* [WRITTEN PROBLEM]:
Report each line of the records that contains the string "width". Case matters.

* [INPUT RECORDS]:
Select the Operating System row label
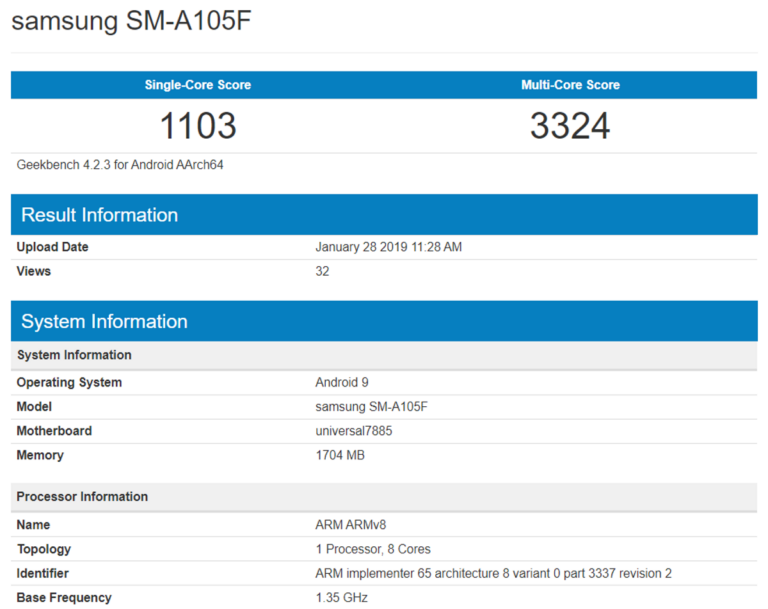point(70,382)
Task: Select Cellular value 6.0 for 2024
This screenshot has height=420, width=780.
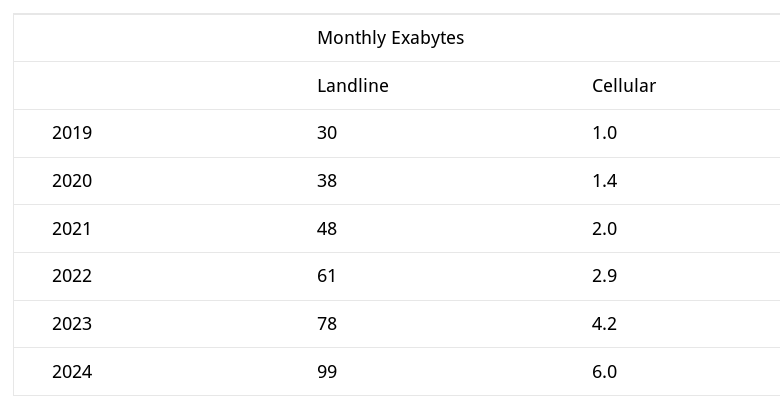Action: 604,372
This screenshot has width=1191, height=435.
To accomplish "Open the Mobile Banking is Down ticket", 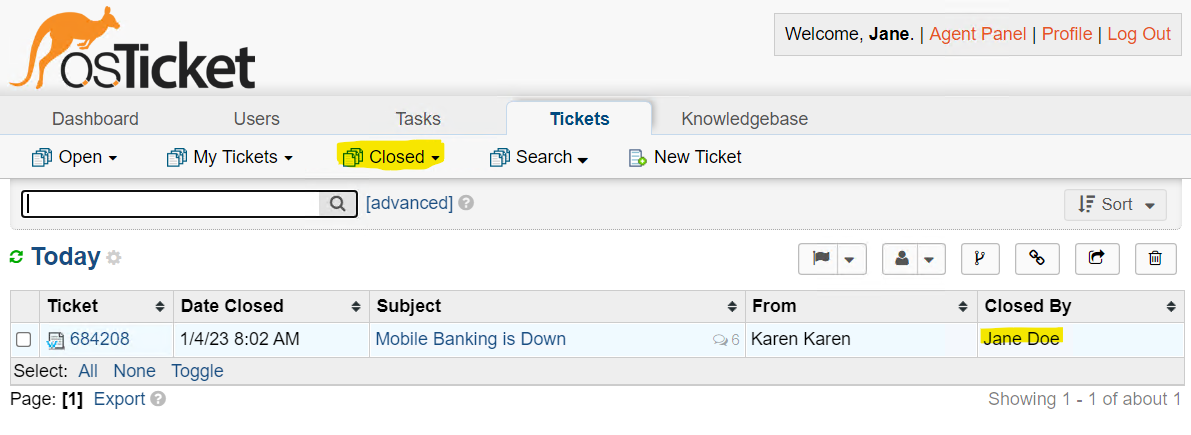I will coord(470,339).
--
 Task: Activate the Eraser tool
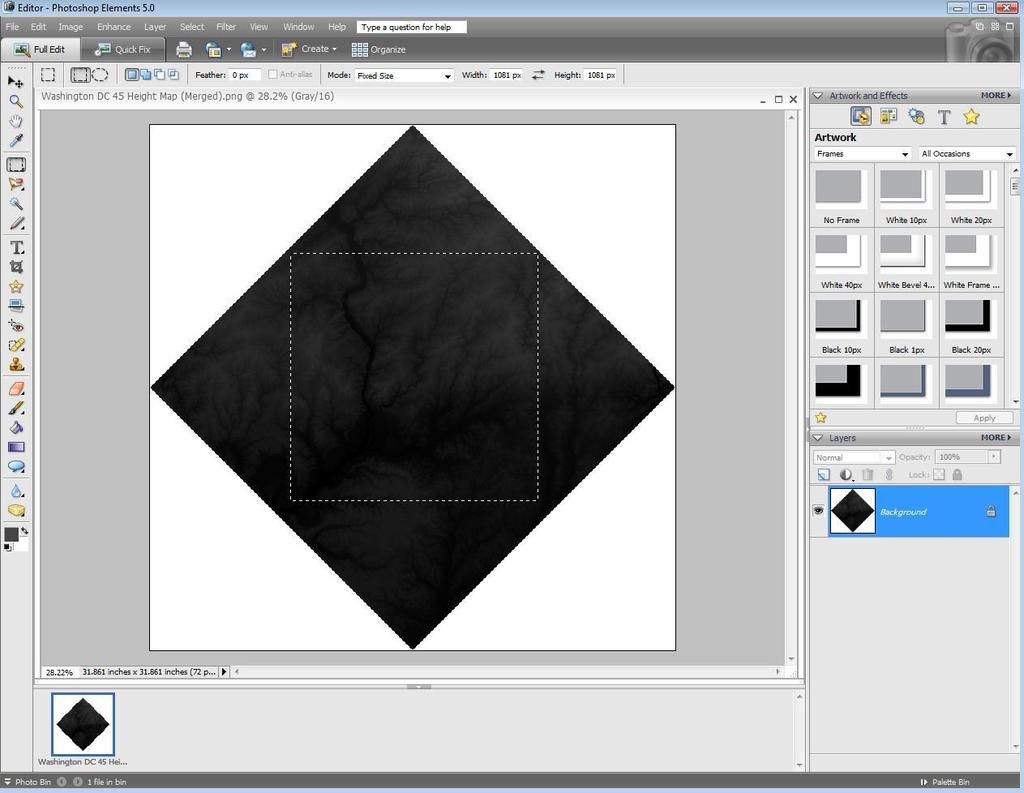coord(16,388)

* [COMPLETE OUTPUT]:
This screenshot has height=420, width=780.
This screenshot has width=1191, height=435.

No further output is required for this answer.